[Exercise goal]
Copy out the entries below word for word, keeping every line in its original order.

[Data extract]

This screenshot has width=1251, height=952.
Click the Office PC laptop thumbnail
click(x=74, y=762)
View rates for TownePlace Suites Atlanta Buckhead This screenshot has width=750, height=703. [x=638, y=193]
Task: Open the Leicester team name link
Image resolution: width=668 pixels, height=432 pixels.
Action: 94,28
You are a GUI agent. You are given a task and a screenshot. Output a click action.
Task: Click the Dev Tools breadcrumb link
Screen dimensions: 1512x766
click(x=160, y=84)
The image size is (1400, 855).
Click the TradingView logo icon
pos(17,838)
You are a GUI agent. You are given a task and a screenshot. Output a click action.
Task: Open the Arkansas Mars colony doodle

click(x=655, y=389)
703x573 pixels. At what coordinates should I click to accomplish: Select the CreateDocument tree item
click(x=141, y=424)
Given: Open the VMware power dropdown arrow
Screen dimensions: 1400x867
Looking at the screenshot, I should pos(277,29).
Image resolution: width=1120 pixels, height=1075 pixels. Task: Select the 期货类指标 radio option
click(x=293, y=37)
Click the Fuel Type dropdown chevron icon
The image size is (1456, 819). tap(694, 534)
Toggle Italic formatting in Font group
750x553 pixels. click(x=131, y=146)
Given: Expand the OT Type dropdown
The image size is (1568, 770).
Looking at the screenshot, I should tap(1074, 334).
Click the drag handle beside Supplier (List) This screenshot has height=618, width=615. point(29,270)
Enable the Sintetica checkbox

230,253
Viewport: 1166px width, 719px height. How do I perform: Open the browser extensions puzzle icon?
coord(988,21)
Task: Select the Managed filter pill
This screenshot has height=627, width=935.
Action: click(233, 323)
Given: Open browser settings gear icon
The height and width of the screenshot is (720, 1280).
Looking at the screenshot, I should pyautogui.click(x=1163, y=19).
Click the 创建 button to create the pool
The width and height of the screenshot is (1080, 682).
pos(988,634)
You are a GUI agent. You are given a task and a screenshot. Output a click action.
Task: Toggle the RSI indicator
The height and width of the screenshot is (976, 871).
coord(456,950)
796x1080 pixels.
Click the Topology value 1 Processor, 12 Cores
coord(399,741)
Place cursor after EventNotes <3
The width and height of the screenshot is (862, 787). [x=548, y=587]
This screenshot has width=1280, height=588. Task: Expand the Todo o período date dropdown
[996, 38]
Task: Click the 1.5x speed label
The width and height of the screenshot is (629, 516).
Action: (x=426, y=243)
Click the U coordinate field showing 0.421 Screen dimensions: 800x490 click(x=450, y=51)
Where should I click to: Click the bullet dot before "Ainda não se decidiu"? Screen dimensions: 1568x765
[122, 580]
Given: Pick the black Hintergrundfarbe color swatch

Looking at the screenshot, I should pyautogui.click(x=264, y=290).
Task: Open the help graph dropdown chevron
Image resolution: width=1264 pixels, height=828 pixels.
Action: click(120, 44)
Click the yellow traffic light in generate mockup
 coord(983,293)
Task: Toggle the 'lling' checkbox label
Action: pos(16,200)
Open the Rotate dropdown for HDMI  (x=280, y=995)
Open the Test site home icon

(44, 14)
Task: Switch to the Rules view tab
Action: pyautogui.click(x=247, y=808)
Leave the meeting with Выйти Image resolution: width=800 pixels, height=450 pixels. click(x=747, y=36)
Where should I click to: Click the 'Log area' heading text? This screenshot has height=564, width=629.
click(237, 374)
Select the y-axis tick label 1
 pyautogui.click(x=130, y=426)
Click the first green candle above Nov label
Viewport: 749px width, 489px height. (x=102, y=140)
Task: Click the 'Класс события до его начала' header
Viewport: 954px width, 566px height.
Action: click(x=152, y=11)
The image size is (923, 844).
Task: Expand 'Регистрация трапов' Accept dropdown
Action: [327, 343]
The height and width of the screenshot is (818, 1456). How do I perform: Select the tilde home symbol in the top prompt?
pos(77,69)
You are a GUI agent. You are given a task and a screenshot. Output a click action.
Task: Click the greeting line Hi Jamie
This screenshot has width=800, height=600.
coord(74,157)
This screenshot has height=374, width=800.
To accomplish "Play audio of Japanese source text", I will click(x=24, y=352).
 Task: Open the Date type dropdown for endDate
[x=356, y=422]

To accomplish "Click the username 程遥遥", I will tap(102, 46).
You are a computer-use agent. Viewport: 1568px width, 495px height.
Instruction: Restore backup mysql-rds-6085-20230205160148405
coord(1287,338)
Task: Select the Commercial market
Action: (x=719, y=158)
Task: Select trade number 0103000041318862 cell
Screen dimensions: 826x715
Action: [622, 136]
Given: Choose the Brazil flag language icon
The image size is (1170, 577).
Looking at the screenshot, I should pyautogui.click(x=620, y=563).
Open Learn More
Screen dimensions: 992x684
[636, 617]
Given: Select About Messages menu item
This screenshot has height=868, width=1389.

[Solution to this task]
This screenshot has width=1251, height=952.
Click the Office PC laptop thumbnail
click(x=74, y=762)
View rates for TownePlace Suites Atlanta Buckhead This screenshot has width=750, height=703. [x=638, y=193]
Task: Open the Leicester team name link
Image resolution: width=668 pixels, height=432 pixels.
Action: 94,28
You are a GUI agent. You are given a task and a screenshot. Output a click action.
Task: Click the Dev Tools breadcrumb link
Screen dimensions: 1512x766
click(x=160, y=84)
The image size is (1400, 855).
Click the TradingView logo icon
pos(17,838)
You are a GUI agent. You are given a task and a screenshot. Output a click action.
Task: Open the Arkansas Mars colony doodle

click(x=655, y=389)
703x573 pixels. At what coordinates should I click to accomplish: Select the CreateDocument tree item
click(x=141, y=424)
Given: Open the VMware power dropdown arrow
Screen dimensions: 1400x867
Looking at the screenshot, I should pos(277,29).
Image resolution: width=1120 pixels, height=1075 pixels. Task: Select the 期货类指标 radio option
click(x=293, y=37)
Click the Fuel Type dropdown chevron icon
The image size is (1456, 819). tap(694, 534)
Toggle Italic formatting in Font group
750x553 pixels. click(x=131, y=146)
Given: Expand the OT Type dropdown
The image size is (1568, 770).
Looking at the screenshot, I should tap(1074, 334).
Click the drag handle beside Supplier (List) This screenshot has height=618, width=615. point(29,270)
Enable the Sintetica checkbox

230,253
Viewport: 1166px width, 719px height. How do I perform: Open the browser extensions puzzle icon?
coord(988,21)
Task: Select the Managed filter pill
This screenshot has height=627, width=935.
Action: click(233, 323)
Given: Open browser settings gear icon
The height and width of the screenshot is (720, 1280).
Looking at the screenshot, I should pyautogui.click(x=1163, y=19).
Click the 创建 button to create the pool
The width and height of the screenshot is (1080, 682).
pos(988,634)
You are a GUI agent. You are given a task and a screenshot. Output a click action.
Task: Toggle the RSI indicator
The height and width of the screenshot is (976, 871).
coord(456,950)
796x1080 pixels.
Click the Topology value 1 Processor, 12 Cores
coord(399,741)
Place cursor after EventNotes <3
The width and height of the screenshot is (862, 787). [x=548, y=587]
This screenshot has width=1280, height=588. Task: Expand the Todo o período date dropdown
[996, 38]
Task: Click the 1.5x speed label
The width and height of the screenshot is (629, 516).
Action: (x=426, y=243)
Click the U coordinate field showing 0.421 Screen dimensions: 800x490 click(x=450, y=51)
Where should I click to: Click the bullet dot before "Ainda não se decidiu"? Screen dimensions: 1568x765
[122, 580]
Given: Pick the black Hintergrundfarbe color swatch

Looking at the screenshot, I should pyautogui.click(x=264, y=290).
Task: Open the help graph dropdown chevron
Image resolution: width=1264 pixels, height=828 pixels.
Action: click(120, 44)
Click the yellow traffic light in generate mockup
 coord(983,293)
Task: Toggle the 'lling' checkbox label
Action: pos(16,200)
Open the Rotate dropdown for HDMI  (x=280, y=995)
Open the Test site home icon

(44, 14)
Task: Switch to the Rules view tab
Action: pyautogui.click(x=247, y=808)
Leave the meeting with Выйти Image resolution: width=800 pixels, height=450 pixels. click(x=747, y=36)
Where should I click to: Click the 'Log area' heading text? This screenshot has height=564, width=629.
click(237, 374)
Select the y-axis tick label 1
 pyautogui.click(x=130, y=426)
Click the first green candle above Nov label
Viewport: 749px width, 489px height. (x=102, y=140)
Task: Click the 'Класс события до его начала' header
Viewport: 954px width, 566px height.
Action: click(x=152, y=11)
The image size is (923, 844).
Task: Expand 'Регистрация трапов' Accept dropdown
Action: [327, 343]
The height and width of the screenshot is (818, 1456). How do I perform: Select the tilde home symbol in the top prompt?
pos(77,69)
You are a GUI agent. You are given a task and a screenshot. Output a click action.
Task: Click the greeting line Hi Jamie
This screenshot has width=800, height=600.
coord(74,157)
This screenshot has height=374, width=800.
To accomplish "Play audio of Japanese source text", I will click(x=24, y=352).
 Task: Open the Date type dropdown for endDate
[x=356, y=422]

To accomplish "Click the username 程遥遥", I will tap(102, 46).
You are a computer-use agent. Viewport: 1568px width, 495px height.
Instruction: Restore backup mysql-rds-6085-20230205160148405
coord(1287,338)
Task: Select the Commercial market
Action: (x=719, y=158)
Task: Select trade number 0103000041318862 cell
Screen dimensions: 826x715
Action: [622, 136]
Given: Choose the Brazil flag language icon
The image size is (1170, 577).
Looking at the screenshot, I should pyautogui.click(x=620, y=563).
Open Learn More
Screen dimensions: 992x684
[636, 617]
Given: Select About Messages menu item
This screenshot has height=868, width=1389.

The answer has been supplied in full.